I rented there, happily, for 10 years before my out-of-state landlord told me he was divesting all but his local properties.
Egads! I had to find a new place fast!
Problem was, I had no money and fairly little credit. I was now just a year into my second job since going back to college, which meant I was not exactly building a nest egg. In fact, the year before I had just bought my first new car ever (at age 35) and only then because the company I was working for was a car company.
After much searching, my realtor found this place. Even as a foreclosure and being a first-time home buyer, I needed to take cash advances off several credit cards to meet the down payment. Yikes!
It’s a smallish home, a 3/2 of just 1200 square feet, but compared to my condo rental, it was huge. Immediately, my Dad took partial ownership of my storage closet (since his car trunk was set to explode). Other than that, though, I was in space heaven.
All my comics fit in the closets of the two extra rooms. My books, I was able to spread out among bookshelves in the office. That left me with nothing else to fill the house! Kewl!
Initially, I set up the second room as a home office and the third room as a guest room. The home office was critical, as I did a lot of company business on my home computer. Much of that work became a standard in my department and some of it was adopted throughout the company.
It was all for “free”, of course. All that work was on my dime, on my electricity and on my RAM. Sure, it made my life easier at work (and more efficient) but I didn’t get any recognition for it. I had my “revenge” later in my working life when they overpaid me significantly to basically look at my stocks most of the time. It would have been all of the time, but the stocks were doing so bad I actually did work to relieve my stress.
So, the office stayed. To this day. It’s been a place where I transcribed my three books and written the bulk of my 1,000+ blog posts.
The guest room, however, had a short shelf life. It disappeared soon after I realized that the probability of people wanting to stay over at my place was only slightly higher than my desire to invite them. Thus, I donated the sofa bed and eventually replaced it with a Bowflex.
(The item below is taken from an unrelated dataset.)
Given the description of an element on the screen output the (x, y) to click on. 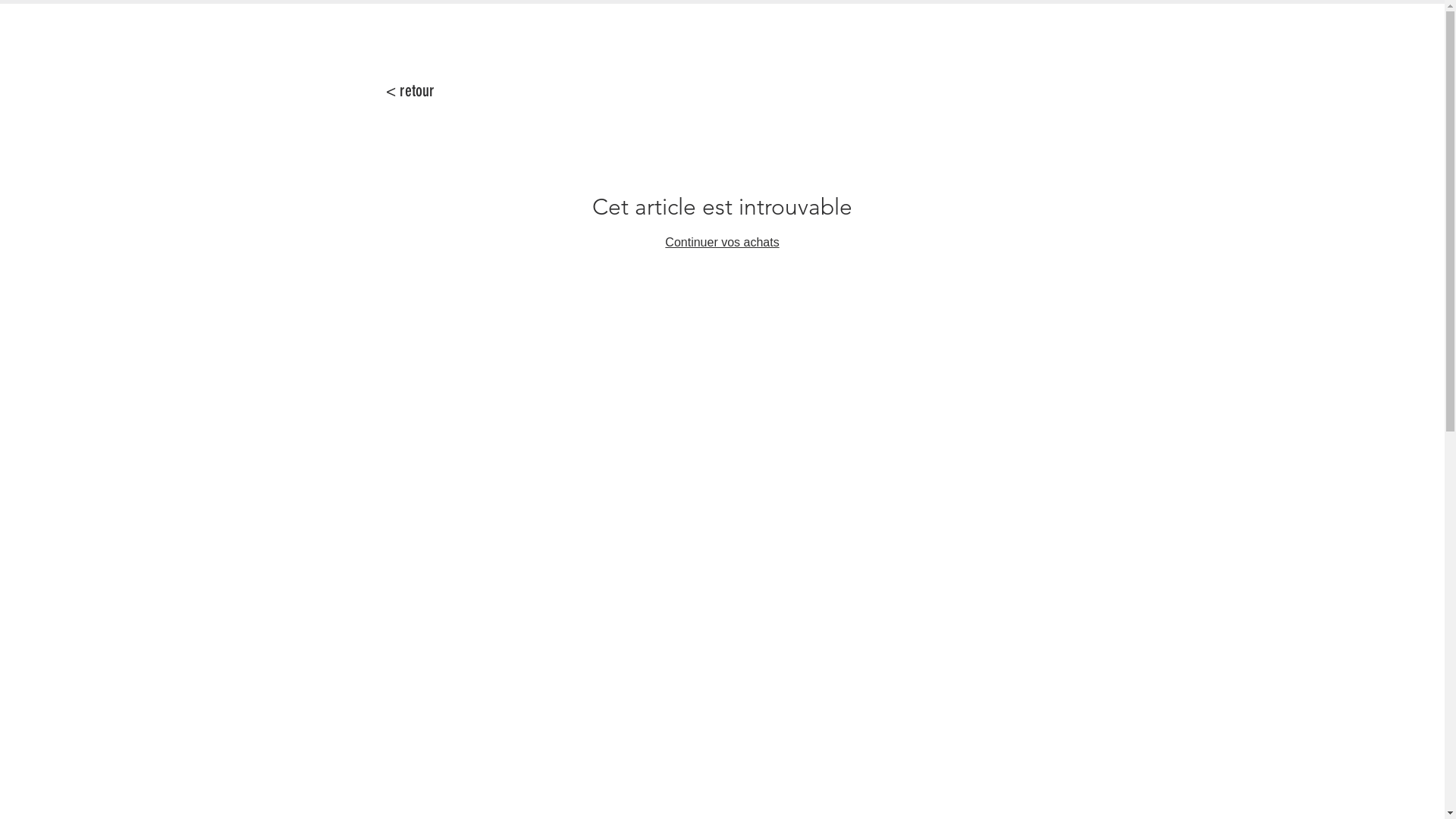
Accueil Element type: text (403, 94)
< retour Element type: text (410, 90)
Continuer vos achats Element type: text (721, 241)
For some time, I remained diligent in using the Bowflex (note: diligent is a relative term when it comes to me and exercise). It has more recently provided a bigger benefit as a deterrent for guests (“I don’t have place for you to stay”) and to stack things on, especially when vacuuming.
As some posts I have made in the last month suggest, I was getting the Bowflex all cleaned up in my goal to get myself back in “playing” shape. I had set up a workout plan for a month, laying out exercises and resistances.
And then, my stuff for Halloween began arriving. And more. And more.
There was only one place for all those big boxes of styrofoam blocks, paint cans, skeleton figures, lights and whatnots to go…the workout room.
Ah, I love it when a plan comes together. Now I have the perfect excuse not to exercise.